**WORK ORDER**
Answer these questions using the article below on China and emerging markets:
1. In what year did China overtake Japan to become the world's second largest economy?
2. In early April 2022, to what figure did the World Bank lower its 2022 GDP growth forecast for China?
3. By what percentage did the MSCI EM fall on April 25, 2022?

**TEXT PROVIDED**
China sneezes, emerging markets catch a cold
THE popular phrase “when America sneezes, the world catches a cold” has been widely used to explain the spillover effects of the world’s largest economy’s actions on economics, financial markets, politics, culture and policies of the rest of the world.
However, the rise of competing powers such as China – which overtook Japan in 2010 to become the world’s second largest economy – has challenged the validity of the phrase.
This was further compounded by the introduction of the Belt and Road Initiative (BRI) by President Xi Jinping in 2013, which saw massive development and investment initiatives stretching from East Asia to Europe, extending the economic influence of the Chinese economy in emerging economies.
In early April 2022, the World Bank lowered its gross domestic product (GDP) growth forecast for China to 5.0% in 2022 from its previous estimate of 5.5%.
A few weeks later, on April 25, 2022, China “sneezed,” sending the Shanghai Stock Exchange Composite Index (SSEC) tumbling 5.1% as rising Covid-19 cases in Beijing triggered widespread concerns that the city would join Shanghai in imposing a lockdown that could potentially derail the world’s second-largest economy further from the path of economic recovery.
It was the sharpest one-day fall seen since Feb 3, 2020, when investors embarked on massive sell-off of Chinese stocks after the market opened from the Chinese New Year break, at the time when the country was battling with the first wave of Covid-19 outbreak.
The effect of that “sneeze” rippled through emerging markets, with the Morgan Stanley Capital International Emerging Markets Index (MSCI EM) falling 2.7% to a five-week low of 1,046.04 points while the MSCI Emerging Markets Asia Index (MSCI EM Asia) shed 16.48 points, or 2.9% on the same day.
A simple correlation check, which reveals how strongly two time series move together, shows that on one hand, the correlation between daily returns of the MSCI EM Asia and the SSEC had increased from an average of 30.3% in between 2000 to 2009 to 53.1% in the period from 2010 to May 2022.

**DATA TO EXAMINE**
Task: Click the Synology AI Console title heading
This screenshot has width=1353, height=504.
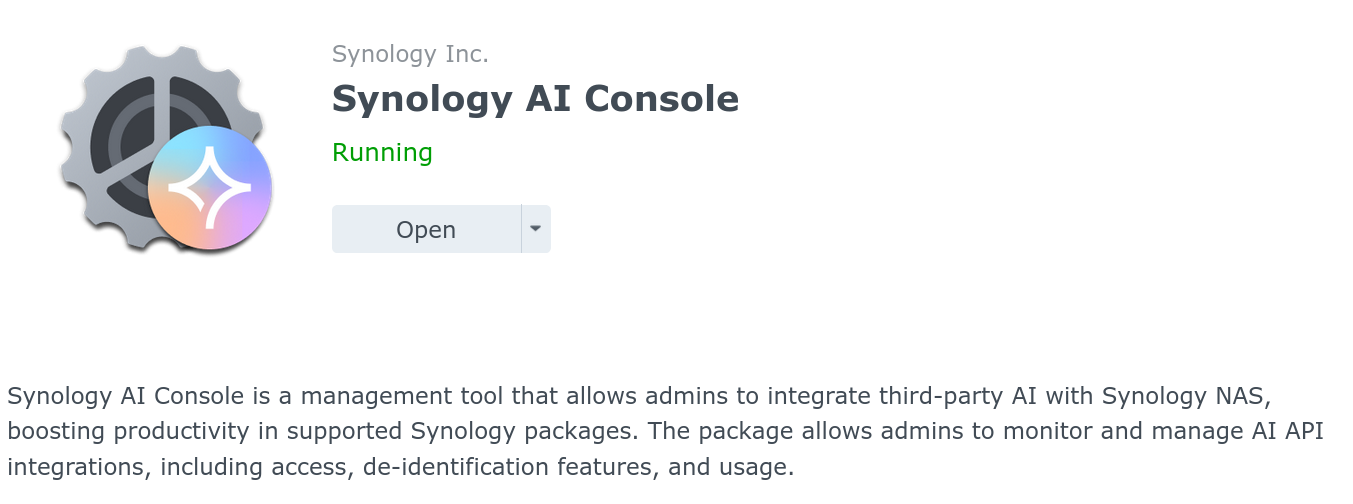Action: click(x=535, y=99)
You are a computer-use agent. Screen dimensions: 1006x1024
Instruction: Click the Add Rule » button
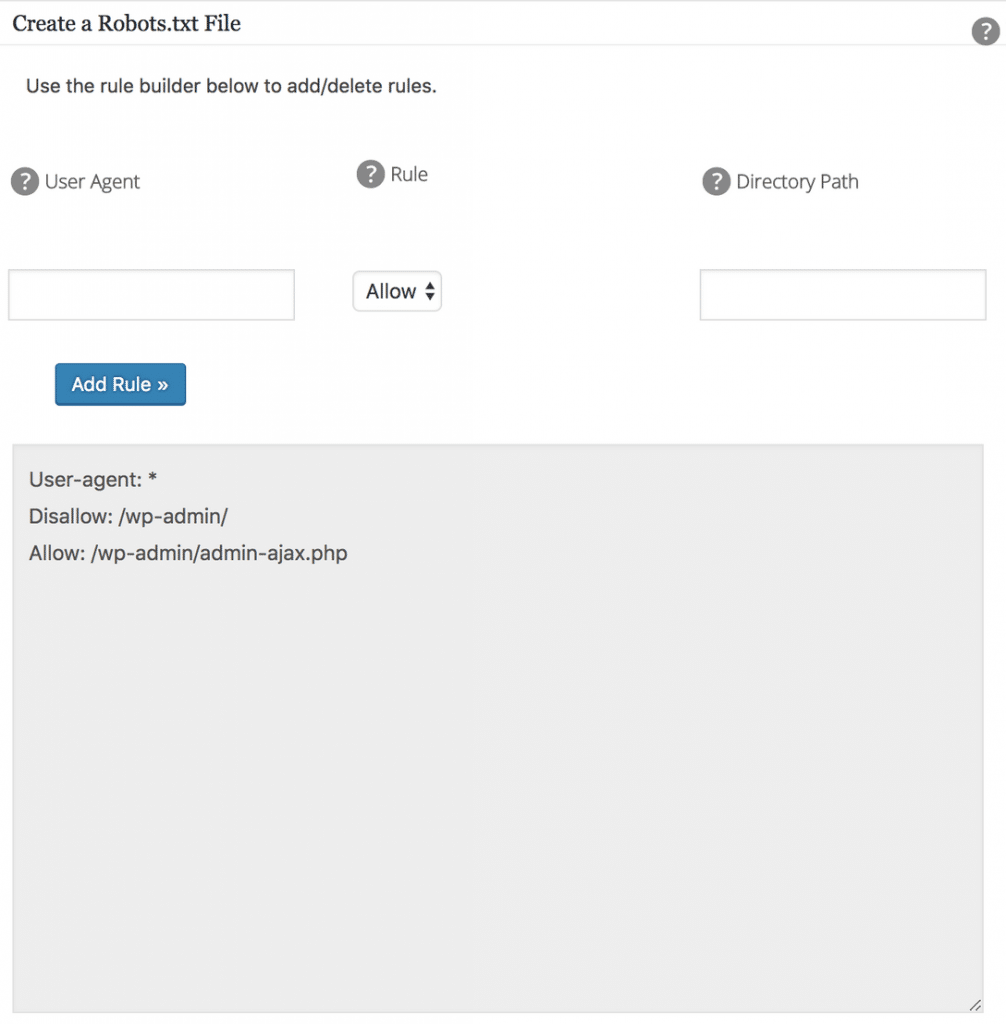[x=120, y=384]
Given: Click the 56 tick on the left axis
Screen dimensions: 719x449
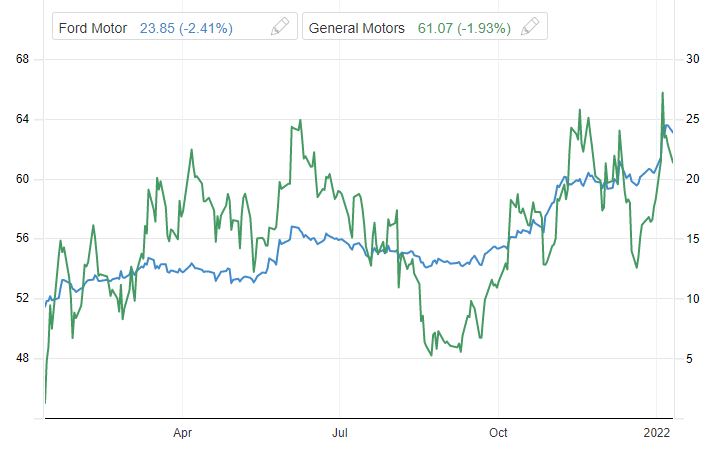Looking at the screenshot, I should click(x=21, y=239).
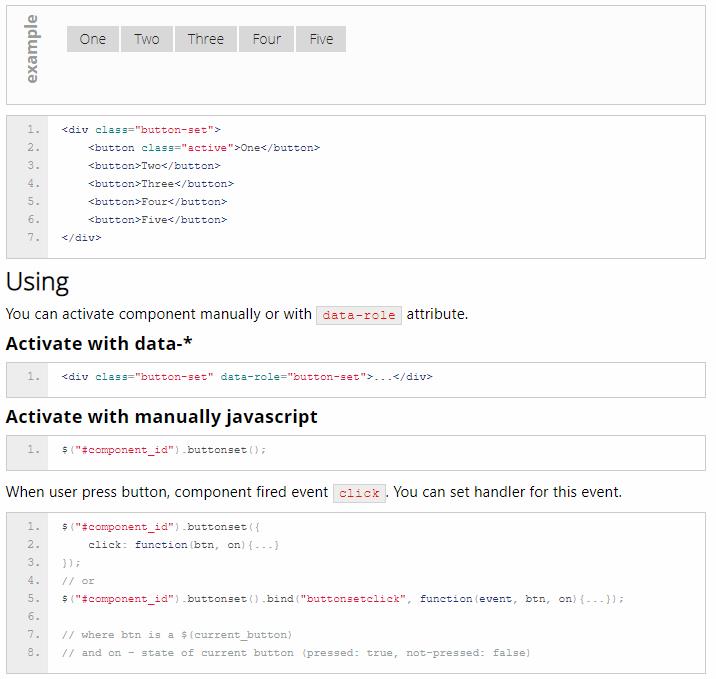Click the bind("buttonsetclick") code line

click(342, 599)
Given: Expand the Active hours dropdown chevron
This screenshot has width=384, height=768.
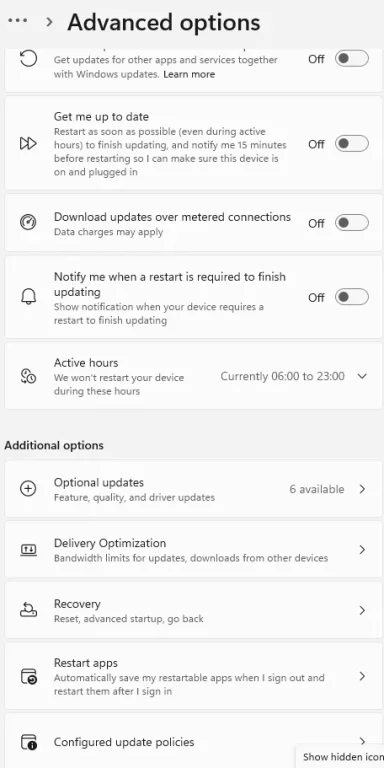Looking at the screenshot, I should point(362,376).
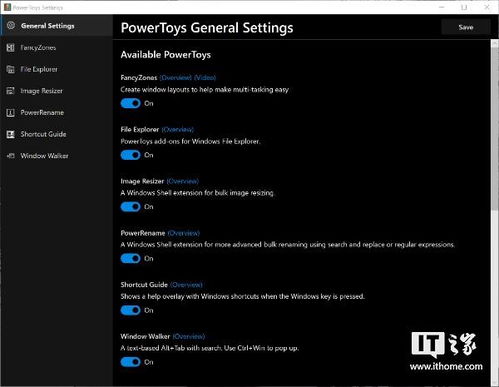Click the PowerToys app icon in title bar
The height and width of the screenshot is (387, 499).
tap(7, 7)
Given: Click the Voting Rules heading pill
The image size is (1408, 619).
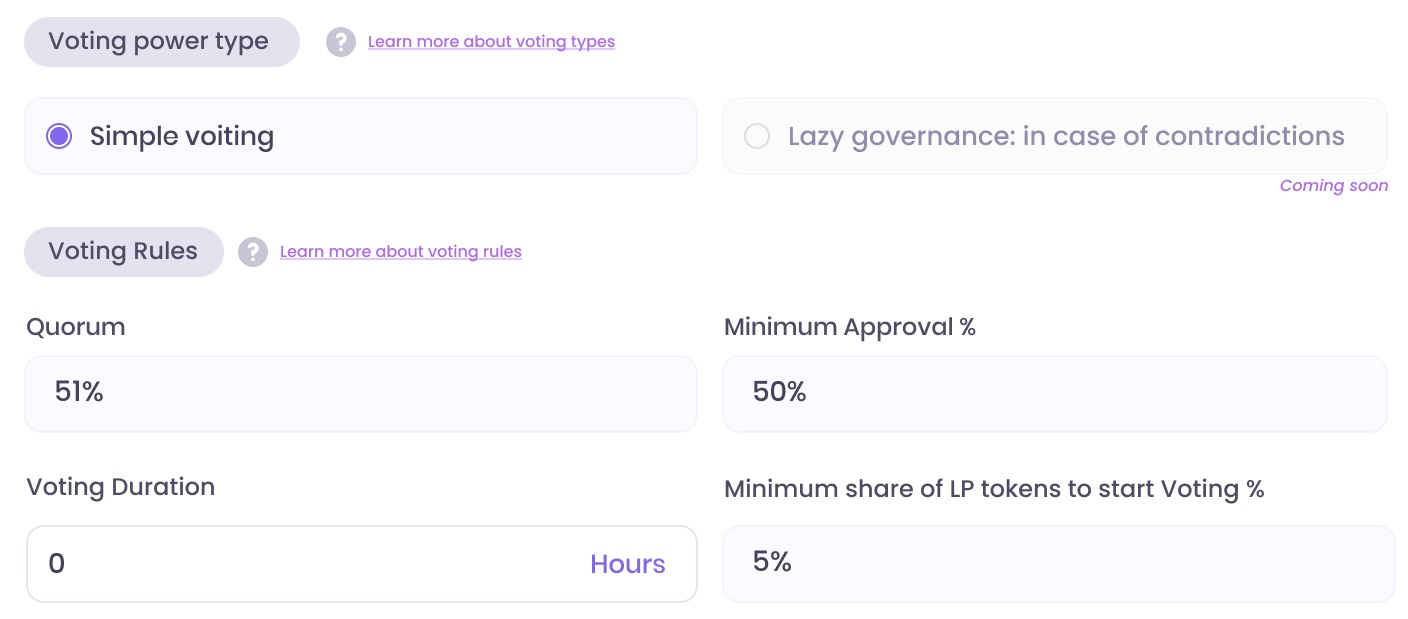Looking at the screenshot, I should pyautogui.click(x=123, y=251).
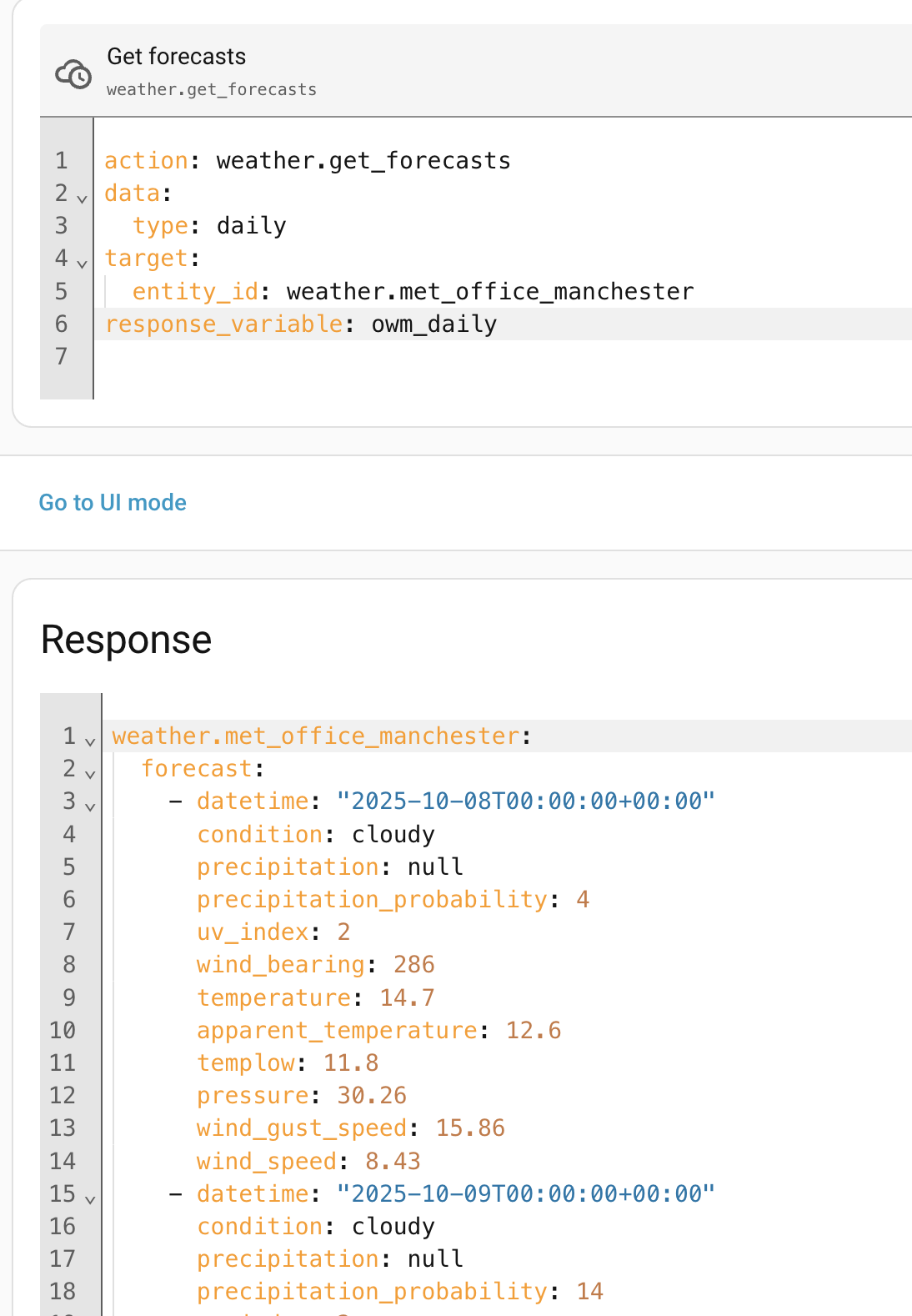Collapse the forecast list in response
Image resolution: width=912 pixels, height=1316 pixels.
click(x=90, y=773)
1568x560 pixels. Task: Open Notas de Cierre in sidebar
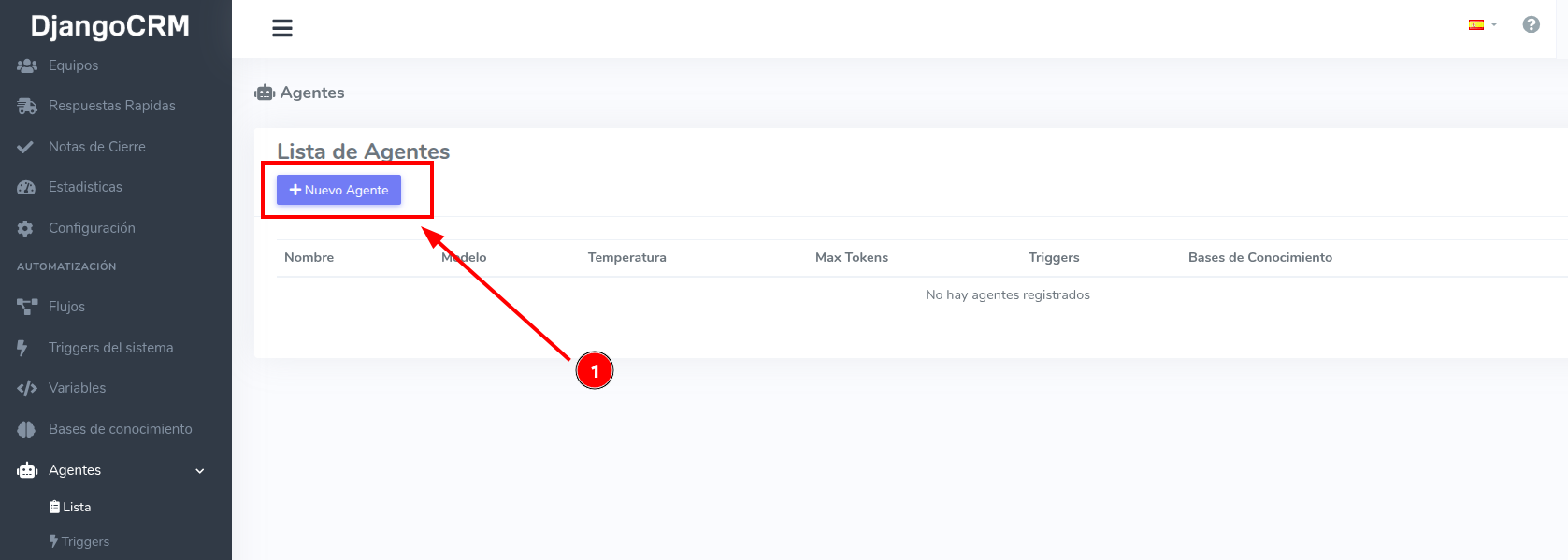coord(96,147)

**RESPONSE TO THIS EXERCISE**
1. 2010
2. 5.0%
3. 2.7%